Il suffit de peu de mots pour démontrer l'erreur de ce raisonnement, auquel de nombreux économistes adhèrent encore aujourd'hui [1940]. La science n'a pas pour tâche et pour fonction d'émettre des jugements de valeur. Mais l'une de ses deux fonctions — et même, selon ce que pensent bon nombre de personnes, sa seule fonction — de nous dire si les moyens que nous utilisons pour atteindre un objectif sont ou non adaptés. Le scientifique qui étudie la nature ne juge pas cette dernière, mais enseigne à ses semblables les moyens sur lesquels ils devraient s'appuyer pour réaliser certains buts. Les sciences de l'action humaine ne doivent pas juger les objectifs ultimes de l'action mais examiner les moyens et les méthodes qui peuvent être utilisés pour atteindre ces objectifs.

J'ai souvent discuté de cette question avec Ludo Hartmann et également plus tard avec Max Weber et Alfred Frances Pribam. Ils avaient tous les trois plutôt baigné dans l'historicisme, ce qui leur rendait difficile d'admettre la force de mon analyse. Avec Hartmann et Weber, leur caractère soupe au lait finit par prévaloir, ce qui les poussa à se tourner vers l'action politique malgré leurs doutes philosophiques. Pribam, qui ne possédait pas ce désir d'action, resta fidèle à son quiétisme et à son agnosticisme. On pourrait dire de lui ce que Goethe disait du Sphinx  :

Assis devant les pyramides
Au Tribunal des Nations,
Guerres, Paix, Inondations
Ne nous ont pas laissé de rides. *

En ce qui concerne les historiens allemands, je n'appréciais pas du tout leur position grossièrement matérialiste sur le pouvoir. Pour eux, pouvoir voulait dire baïonnettes et canons, et une politique réaliste ne s'appuyait que sur l'armée. Toute autre chose était illusion, idéalisme et utopie. Ils ne comprirent jamais la célèbre doctrine de David Hume selon laquelle tout gouvernement repose en fin de compte sur « l'opinion » publique. A cet égard leur grand adversaire, Heinrich Friedjung, partageait leur analyse. Quelques mois avant le déclenchement de la Révolution russe, il me dit : « Je suis surpris lorsque j'entends parler de l'humeur du peuple russe et de l'idéologie révolutionnaire qui motive l'intelligentsia russe. Tout cela est si vague et si peu sûr. De tels facteurs ne sont pas décisifs. Seule la volonté [de pouvoir] des dirigeants du pays et les plans qu'ils décident de mettre en œuvre compteront. » Ce qui était peu différent de la position de Schober, petit fonctionnaire de police, qui devait devenir plus tard Chancelier d'Autriche. Vers la fin de l'année 1915, il rapporta à ses supérieurs qu'il doutait de la possibilité d'une révolution en Russie. « Qui donc pourrait faire cette révolution ? Sûrement pas ce M. Trotsky, qui avait l'habitude de lire les journaux au Café Central. »

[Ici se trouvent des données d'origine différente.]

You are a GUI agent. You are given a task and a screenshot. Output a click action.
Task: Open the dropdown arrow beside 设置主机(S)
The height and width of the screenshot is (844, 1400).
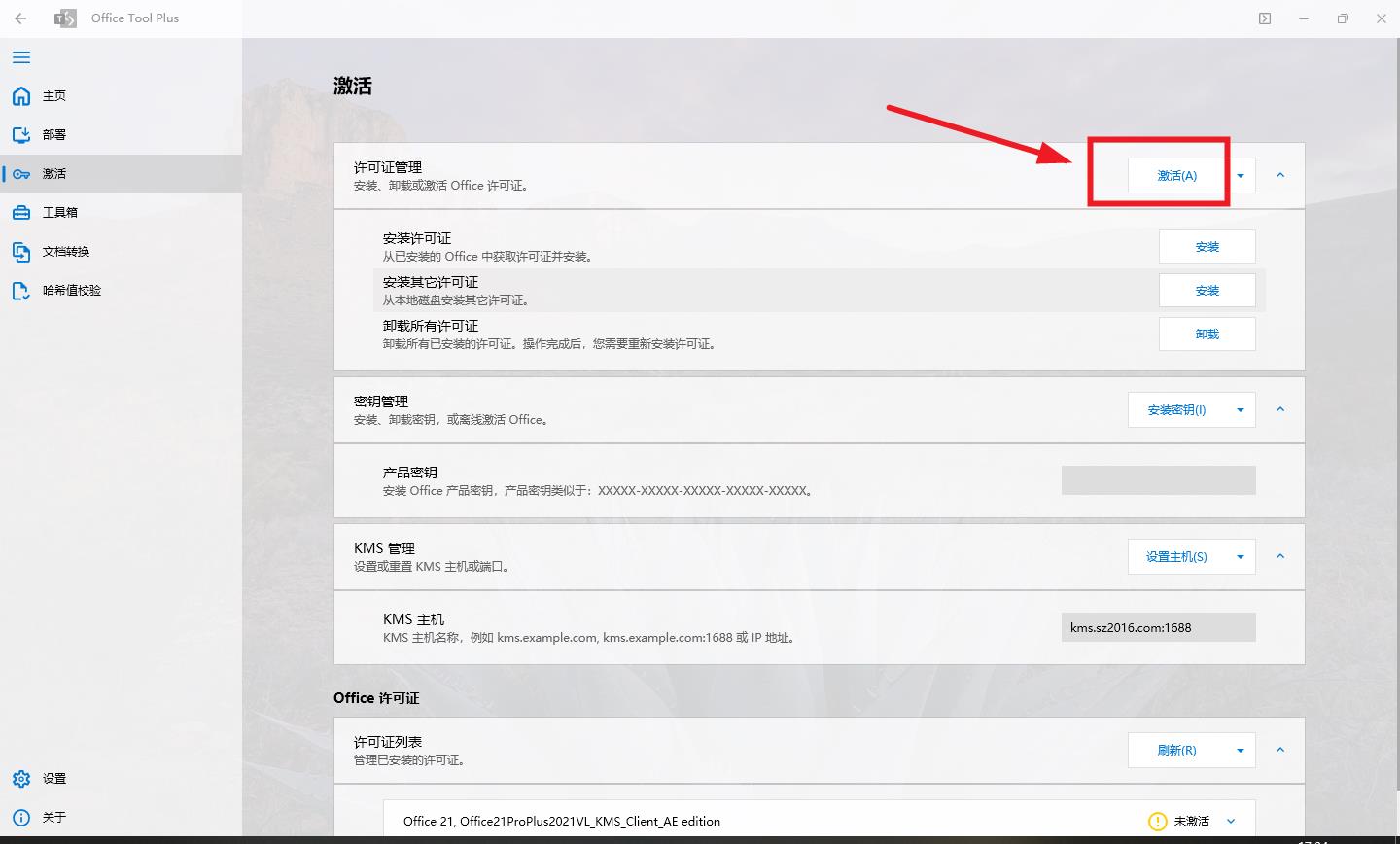[1241, 556]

En 1900 la faculté de l'Université de Vienne n'avait qu'un enseignant appartenant à l'École historique allemande : Karl Grünberg, qui avait travaillé pendant un moment avec le professeur Knapp à Strasbourg et qui avait publié ensuite un livre décrivant la politique agraire du gouvernement autrichien dans les Sudètes. Ses travaux suivait servilement dans la forme, la présentation et la méthode le livre de Knapp sur les anciennes provinces de Prusse. Ce n'était ni de l'histoire économique ni de l'histoire administrative. Ce n'était tout simplement que des extraits de documents officiels, une description de la politique telle qu'on la trouvait dans les rapports de l'Administration. Tout fonctionnaire capable aurait facilement pu l'écrire.

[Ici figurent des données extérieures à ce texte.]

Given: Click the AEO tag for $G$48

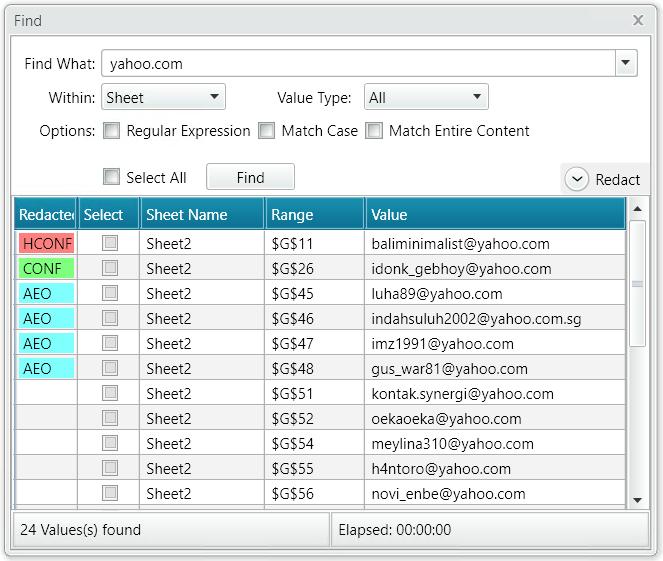Looking at the screenshot, I should [47, 368].
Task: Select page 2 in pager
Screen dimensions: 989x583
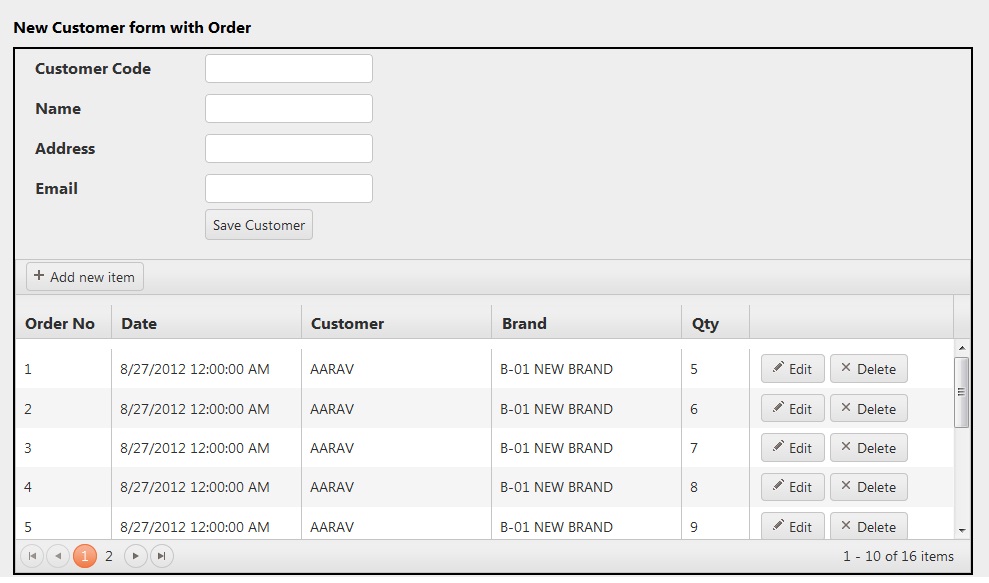Action: 109,556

L'ambition du professeur Grünberg était de fonder à Vienne un centre d'histoire économique semblable à celui que Knapp avait créé à Strasbourg. Les étudiants de Knapp faisaient alors des recherches sur la libération des paysans dans plusieurs provinces allemandes. Le professeur Grünberg avait donc décidé que ses étudiants devaient travailler sur la libération paysanne dans diverses régions de l'Autriche. Il me poussa à travailler sur l'histoire des relations seigneur-paysan en Galicie. Je tentai de m'échapper autant que possible d'une association trop grande avec le système de Knapp. Mais je n'y réussis qu'en partie, ce qui fit de mon étude, publiée en 1902, plus une histoire des mesures gouvernementales que de l'histoire économique. Et mon deuxième travail historique, que je publiai en 1905, alors indépendamment de Grünberg — en fait contre son avis — n'était pas bien meilleur. Sous le titre, Une Contribution à la législation industrielle autrichienne, il décrivait d'anciennes lois autrichiennes sur la limitation du travail des enfants dans les usines.

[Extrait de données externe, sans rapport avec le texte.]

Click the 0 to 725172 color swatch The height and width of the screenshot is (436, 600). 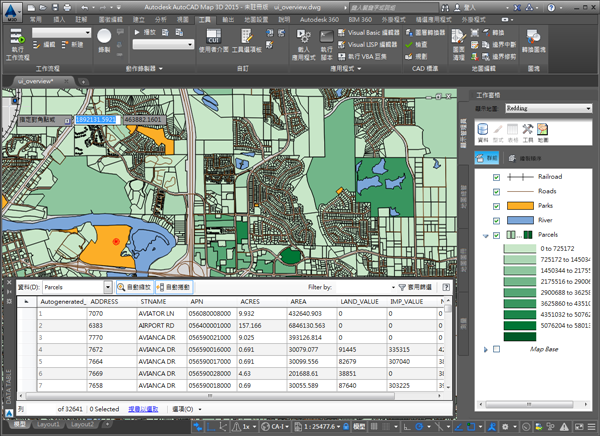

Alors que je consacrais beaucoup de temps à ces publications, je prévoyais de faire des recherches plus approfondies. Elles devaient être de la véritable histoire économique et sociale, et pas des extraits de rapports officiels. Cependant, je ne trouvai jamais l'occasion d'effectuer ces travaux. Après avoir terminé mes études universitaires, je n'eus plus de temps pour travailler dans des archives et dans des bibliothèques.

Ce fut mon très fort intérêt pour la connaissance historique qui me permit de percevoir aisément l'inadéquation de l'historicisme allemand. Ce dernier ne s'occupait pas de problèmes scientifiques, mais de glorifier et de justifier les politiques prussiennes et le gouvernement autoritaire prussien. Les universités allemandes étaient des institutions d'État et leurs enseignants étaient des fonctionnaires. Les professeurs étaient conscients de ce statut de fonctionnaire public, c'est-à-dire qu'ils se considéraient eux-mêmes comme au service du roi de Prusse. Si, à l'occasion, ils utilisaient leur indépendance formelle pour critiquer des mesures gouvernementales, leur critique n'était pas plus forte que le grognement qui pourrait être entendu dans tout cercle d'officiers et d'employés de l'Administration.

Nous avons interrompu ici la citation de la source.